**JOB:**
Return every line of the items below that contains the string "taskbar", treating uppercase and lowercase as different.

(Raw items)
-- begin --

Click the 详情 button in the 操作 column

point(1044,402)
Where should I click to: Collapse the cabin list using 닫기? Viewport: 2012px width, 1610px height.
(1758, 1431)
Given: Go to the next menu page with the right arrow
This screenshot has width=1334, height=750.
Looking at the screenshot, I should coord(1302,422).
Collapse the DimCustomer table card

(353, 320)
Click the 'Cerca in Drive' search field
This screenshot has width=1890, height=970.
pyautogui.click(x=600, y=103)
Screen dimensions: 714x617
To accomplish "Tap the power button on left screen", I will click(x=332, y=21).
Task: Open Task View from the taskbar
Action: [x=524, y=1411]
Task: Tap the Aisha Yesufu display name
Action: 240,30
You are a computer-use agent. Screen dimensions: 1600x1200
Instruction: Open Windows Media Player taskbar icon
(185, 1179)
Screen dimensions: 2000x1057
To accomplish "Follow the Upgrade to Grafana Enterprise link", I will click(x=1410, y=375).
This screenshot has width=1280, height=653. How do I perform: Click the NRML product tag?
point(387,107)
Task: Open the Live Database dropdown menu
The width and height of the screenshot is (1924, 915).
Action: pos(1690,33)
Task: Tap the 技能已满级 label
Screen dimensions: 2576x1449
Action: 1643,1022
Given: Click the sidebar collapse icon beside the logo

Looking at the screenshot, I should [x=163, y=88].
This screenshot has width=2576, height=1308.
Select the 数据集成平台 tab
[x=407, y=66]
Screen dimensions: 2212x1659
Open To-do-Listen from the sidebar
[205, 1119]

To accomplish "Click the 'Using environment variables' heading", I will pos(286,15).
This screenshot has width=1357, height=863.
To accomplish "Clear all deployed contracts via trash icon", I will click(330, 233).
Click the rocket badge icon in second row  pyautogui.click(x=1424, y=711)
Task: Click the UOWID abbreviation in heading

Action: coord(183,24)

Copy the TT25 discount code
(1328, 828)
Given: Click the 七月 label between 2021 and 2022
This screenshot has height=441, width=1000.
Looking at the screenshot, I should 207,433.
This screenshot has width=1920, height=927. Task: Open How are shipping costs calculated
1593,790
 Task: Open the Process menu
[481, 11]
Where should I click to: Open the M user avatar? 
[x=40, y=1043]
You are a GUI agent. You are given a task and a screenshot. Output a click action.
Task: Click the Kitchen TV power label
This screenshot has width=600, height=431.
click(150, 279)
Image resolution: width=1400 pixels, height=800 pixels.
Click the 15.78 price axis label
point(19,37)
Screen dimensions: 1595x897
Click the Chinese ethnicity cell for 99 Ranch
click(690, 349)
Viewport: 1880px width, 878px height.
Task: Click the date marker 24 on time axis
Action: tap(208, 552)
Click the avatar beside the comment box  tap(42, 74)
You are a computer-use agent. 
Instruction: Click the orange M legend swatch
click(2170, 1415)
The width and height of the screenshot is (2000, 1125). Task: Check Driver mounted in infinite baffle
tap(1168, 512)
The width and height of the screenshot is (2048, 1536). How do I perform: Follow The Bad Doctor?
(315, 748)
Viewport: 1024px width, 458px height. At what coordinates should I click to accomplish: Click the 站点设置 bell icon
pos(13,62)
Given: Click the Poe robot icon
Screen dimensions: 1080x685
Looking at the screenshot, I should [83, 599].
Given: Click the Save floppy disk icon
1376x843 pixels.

-- end --

**THE COMPLETED TASK:**
Task: Open Task View from the taskbar
Instruction: Open Windows Media Player taskbar icon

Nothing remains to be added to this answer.